How Your Phone's Camera Can Help Pay Bills

USA

In a snap, you can take a selfie with your pals at happy hour or shoot a photo of your family romping on the beach. Now, you can use your camera-equipped smartphone for a less exciting, but no less important task: paying bills.

Two major banks -- U.S. Bank and Bank of the West -- have introduced features in their mobile apps that enable customers to snap photos of their paper bills from utilities, credit card companies and mortgage servicers. The payment information is then loaded into the bank's online bill-paying system. That means no more fat-fingered typing of addresses, account numbers and other payee data on your smartphone.

Bank of the West calls the feature Snap-to-Pay, while at U.S. Bank it's dubbed Mobile Photo Bill Pay.

"We know that consumers like the idea of paying their bills through their banks, but setting up the payee is always the big hurdle they've had to get over," says Daniel Steere, director of product management for mobile image capture at Fiserv, developer of the Snap-to-Pay technology.

In fact, a 2014 Fiserv survey found that 37 percent of consumers indicated technology like Snap-to-Pay would motivate them to begin paying bills -- or pay bills more frequently -- via smartphone. The same survey showed that among 65 million Internet-using, smartphone-owning U.S. households, 27 million had paid bills using those phones.

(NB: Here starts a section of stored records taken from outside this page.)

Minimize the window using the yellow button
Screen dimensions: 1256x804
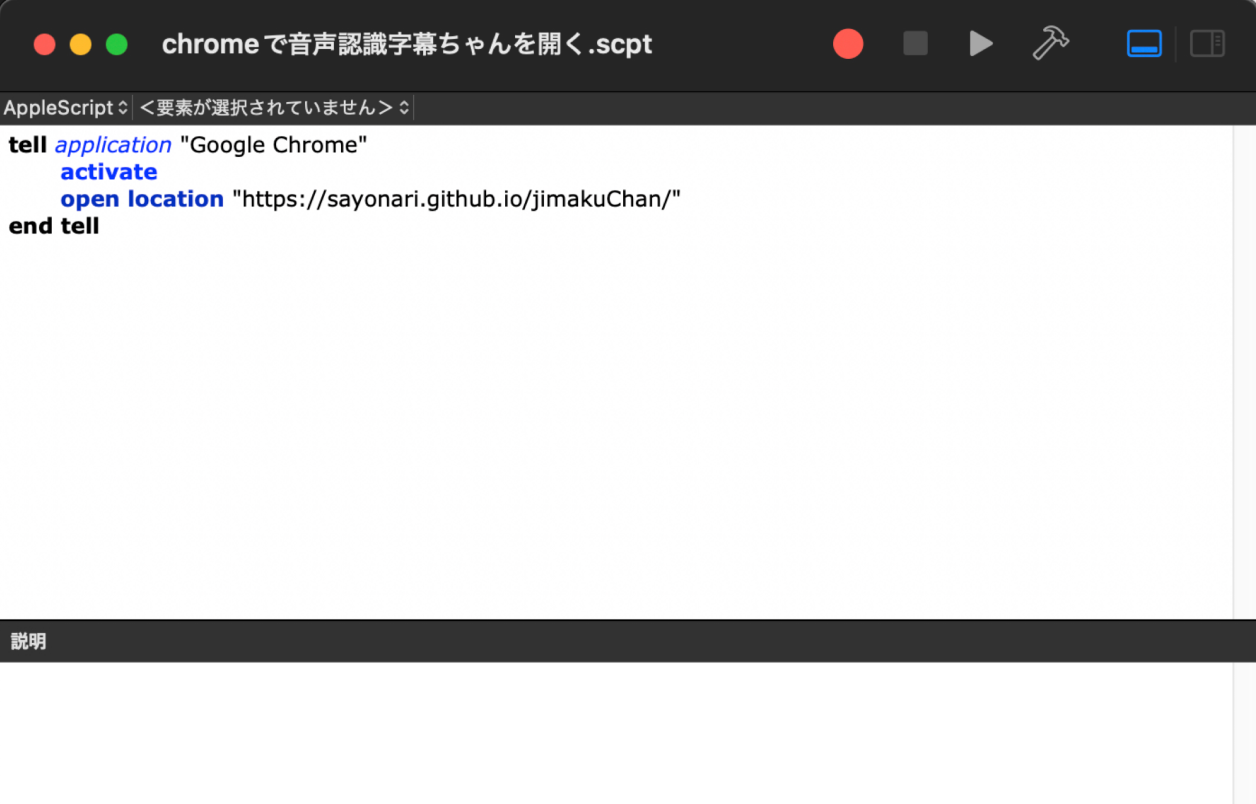pyautogui.click(x=81, y=45)
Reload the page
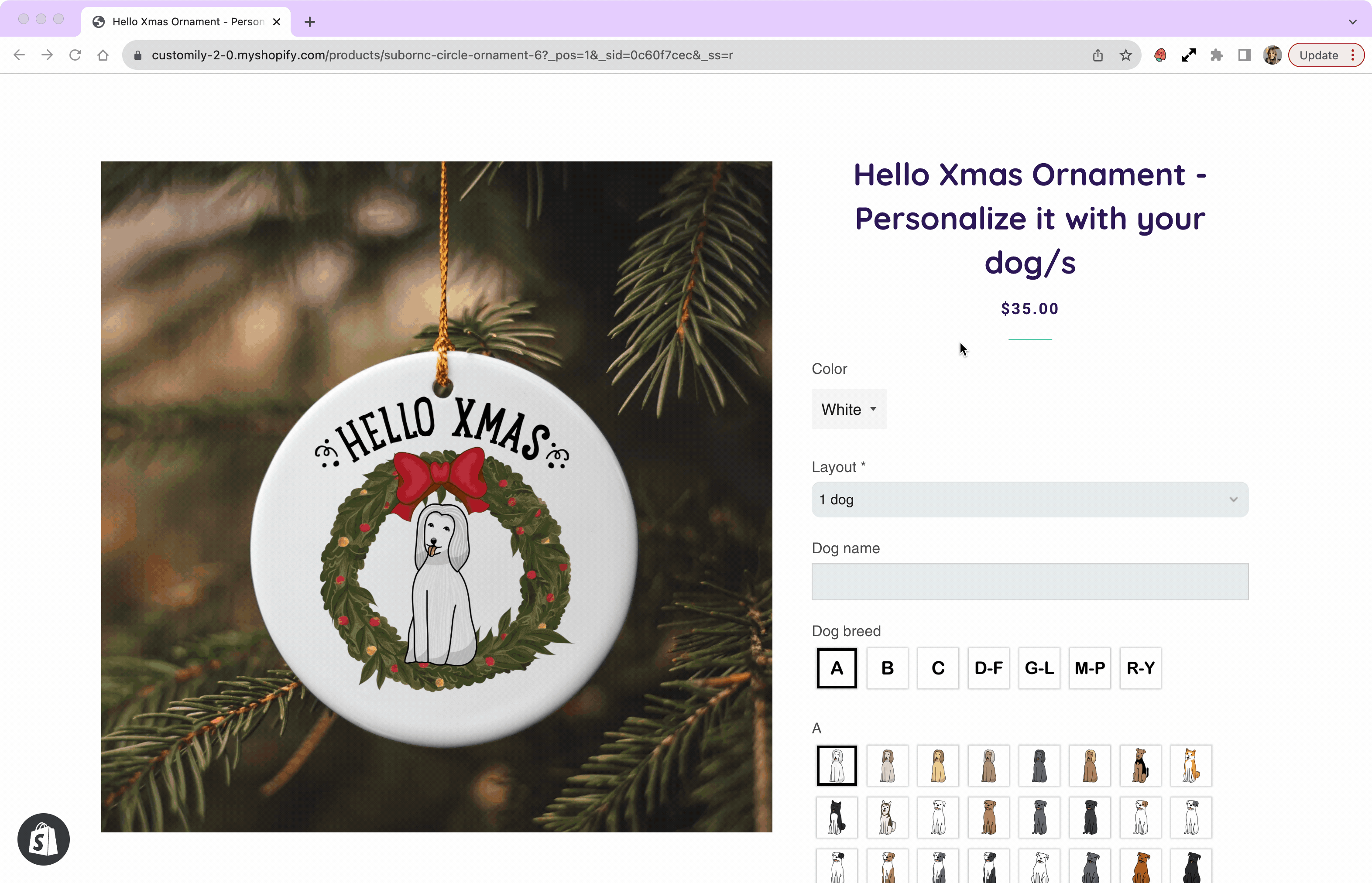Image resolution: width=1372 pixels, height=883 pixels. pyautogui.click(x=75, y=55)
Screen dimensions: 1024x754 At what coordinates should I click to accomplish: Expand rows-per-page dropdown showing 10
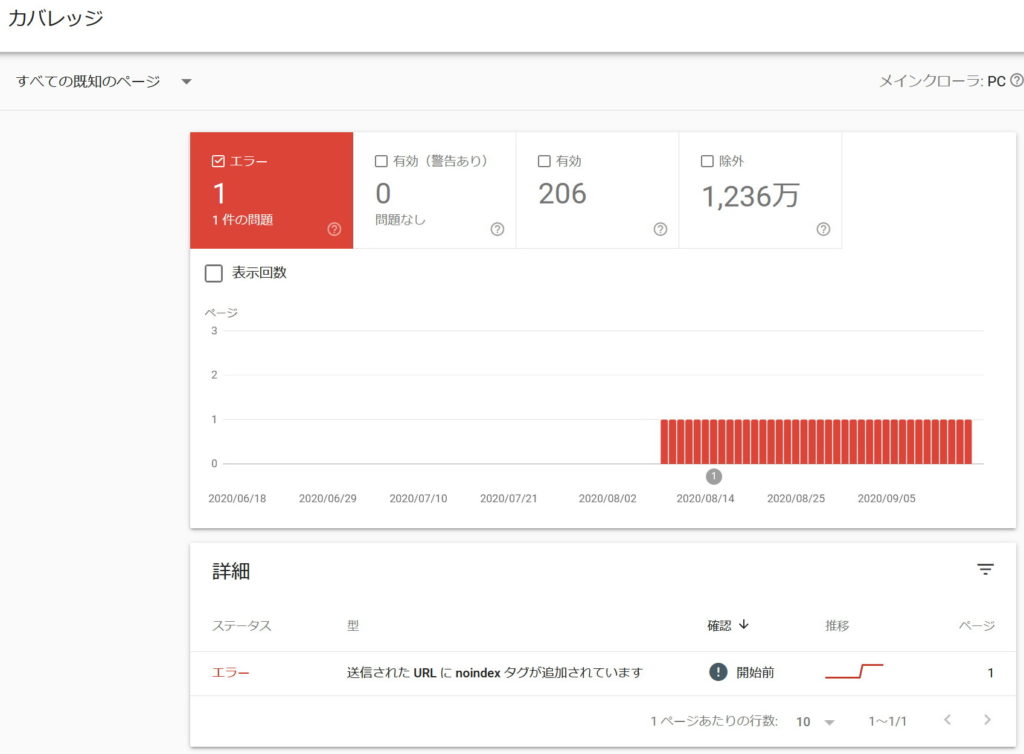point(815,721)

Fiserv says Snap-to-Pay allows users to photograph information from a paper bill in 30 seconds. With the technology, details from a bill's tear-off stub -- the part of the bill that you'd stuff into an envelope -- automatically pop up in the appropriate data fields on the screen of a mobile device. That information then appears in the customer's bank-operated system for online bill paying, although users may need to rekey some data if the software reads it incorrectly.

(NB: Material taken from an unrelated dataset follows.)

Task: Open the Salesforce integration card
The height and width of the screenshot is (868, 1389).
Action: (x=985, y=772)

From there, the customer can set up their payment. The big benefit for many people is that they don't have to manually input a lot of the data from a utility company, credit card company or other payee to get started with online bill pay.

Sarah Clark, vice president of product at Mitek Systems, developer of Mobile Photo Bill Pay, says the technology lets a consumer pay a bill just one time or set up recurring payments -- all on a smartphone, tablet or other mobile device.

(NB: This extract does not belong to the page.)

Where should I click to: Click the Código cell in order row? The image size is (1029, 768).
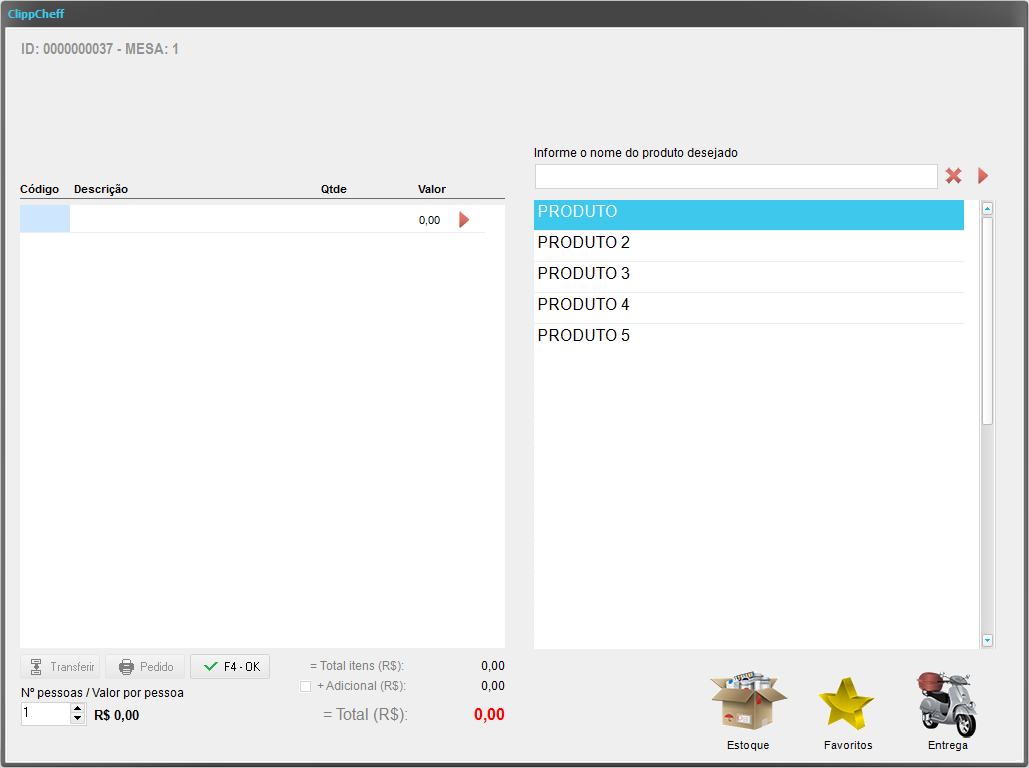[45, 219]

"Today, many mobile-bill-pay apps offered by banks do not allow adding a new payee via a mobile device," Clark says.

Steere says photo-bill-pay technology is a "very obvious extension" of other activities we undertake on our mobile devices, such as depositing a check by snapping a picture of it.

This technology erases the frustrating chore of typing bill data on a small smartphone screen, he says. "It's painful on a laptop. It's really painful on a mobile phone," Steere says.

A small step forward?

However, some observers doubt the bulk of mobile users will adopt the technology to ease bill-paying pain.

While 4,000 banks and credit unions in the U.S. already offer mobile deposits or are gearing up to do so, Bob Meara doesn't think mobile bill-paying technology like Fiserv's and Mitek's will be as widespread. Meara, senior analyst in the banking practice at research and consulting firm Celent, expects the bill-paying technology to be commonplace only among the country's 50 largest financial institutions.

For her part, Mitek's Clark says she thinks that as word of mouth spreads about the benefits of Mobile Photo Bill Pay and similar tools, "we'll likely see a tipping point where a majority of financial institutions will adopt" this technology.

Why it's difficult

A couple of factors make mobile bill payments more challenging than mobile deposits, according to Meara. For one, checks come in standard formats, with account numbers and routing numbers showing up in the same spot. By contrast, paper bills don't have standard formats.

Bob Roth, managing director of Cornerstone Advisors, a management consulting firm for banks and credit unions, says he's skeptical about mobile photo payment technology catching on because the payments aren't made instantly.

The mobile bill technology is interesting, "but is it going to be ubiquitous and grow? I'd say no," Roth says. "To be ubiquitous and grow, it's got to be real time and it's got to happen now and, of course, it has to add value to the customer."

He adds: "I'm not seeing it being a big game-changer."